The package to support Ukraine for 2026–27 consisted of three legislative acts: the proposal for the loan itself, the amendment to the Ukraine Facility (the instrument through which the loan will be disbursed) and the revision of the Union’s multiannual budget, which is necessary to secure borrowing on the markets. With the exception of a few dozen votes, all three were approved with the same broad support: the 90 billion loan to Ukraine, of which 30 billion is macro-financial assistance and 60 billion is military support, was approved with 458 votes in favour, 140 against, and 44 abstentions.
With very few exceptions, the pro-European “platform”, composed of the People’s Party, the Social Democrats (S&D), and the Renew liberals, was united in its support for Ukraine. Almost all of the right-wing Conservatives and Reformists (ECR) and Greens also approved the loan. The two sovereigntist groups, Patriots for Europe (PfE) and Europe of Sovereign Nations (ENS), opposed it. The Left was divided, with 8 members voting in favour, 20 against and 13 abstaining. Among the Italian delegations, Lega and the Five Star Movement opposed the loan. The three Italians from the Green and Left Alliance abstained.
The maxi-loan, as indicated by EU heads of state and government in December, will be financed through EU loans on the capital markets and guaranteed by the EU budget. Kyiv will only be required to repay it after Russia has paid war reparations. Given the opposition of Hungary, Slovakia, and the Czech Republic, the decision was taken under the enhanced cooperation procedure, with the participation of 24 Member States.
The first loan tranche, 30 billion for economic assistance, will be part of a financing strategy to be prepared by the Kyiv government and approved by member countries. The financing “will be subject to strict conditions, such as respect for the rule of law, including the fight against corruption.” On the remaining two-thirds, those for supporting Ukraine’s capacity to invest in defence industrial capabilities and to purchase military equipment, the Parliament had no choice but to confirm the line decided by the member states, namely that weapons and military equipment should “in principle” be purchased only from companies in the EU, Ukraine itself or EEA-EFTA countries (Iceland, Liechtenstein, and Norway).

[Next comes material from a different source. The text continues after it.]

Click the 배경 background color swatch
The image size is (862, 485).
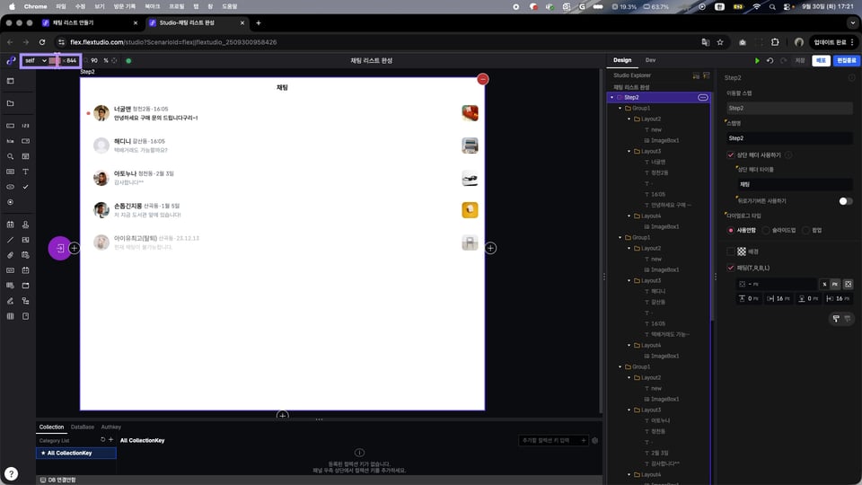click(742, 251)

The Council has provided for a series of targeted derogations in cases where products are not available in those countries “in the quantities required and with delivery times commensurate with the urgency of the situation and Ukraine’s immediate operational needs,” or where ‘the delivery times for such products are significantly shorter than those for products” from the EU and EEA-EFTA countries.
In such cases, Ukraine will also be able to purchase the armaments it needs from countries that have concluded a bilateral agreement with the EU for access to SAFE, the €150 billion instrument for loans for defence investments, and from those that “have entered into a security and defence partnership with the EU, which have committed to providing a fair and proportionate financial contribution to the costs of the loan and are providing significant financial and military support to Ukraine.”